Your asset bundle encoder creates an encrypted ZIP file, nothing more complicated than that. By the looks of things, you've got an encryption key and a checksum in the routefile. With a little decompiling / reversing (I note you're using some sort of code obsfucation, but this doesn't stop someone determined), it'll be trivial to supply an arbritrary archive. Your encoder doesn't even seem to block the archiving of DLLs etc. from the route folder.....

The contents of this archive have to be decrypted / extracted somewhere, before being loaded into the existing plugins, which absolutely expose us to arbritray code execution and ZipSlip / similar vunerabilities.

You then use Harmony ( https://harmony.pardeike.net/articles/intro.html ) to modify in memory the filesystem APIs (bluntly, this is virus-like behavious in itself).
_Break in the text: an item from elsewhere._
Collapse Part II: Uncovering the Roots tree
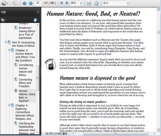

This will not be merged; it's messing with timings, and is highly likely to have unexpected effects.
In addition, your entire approach is dangerous in the extreme and should be reconsidered.

---

If you want a 'correct' way for a plugin to actually achieve a game reset, a far more appropriate place for it would be a delegate method in the Runtime API, as per:
https://github.com/leezer3/OpenBVE/blob/master/source/OpenBveApi/Runtime/Runtime.cs#L40

This wouldn't affect the timing of existing method calls or break backwards compatability.

[zbx1425]

Sorry for the disagreement.

---

Then I'll take the "'correct' way for a plugin to actually achieve a game reset" solution. I hope there's a function that when called will reset the game status and then reload the current route, train and train plugins, without restarting the process. This is roughly equivalent to loading a plugin before the route loads, with the difference of wasting some time (since the first loading got discarded).
By the way, I think with the OpenGLMenu addition, a way to reset the game / return to the main menu without restarting the process might be nice after all. (Like BVE5)

---

Please also remove the FileFormats since it's no longer needed, and might have a minor impact on loading performance.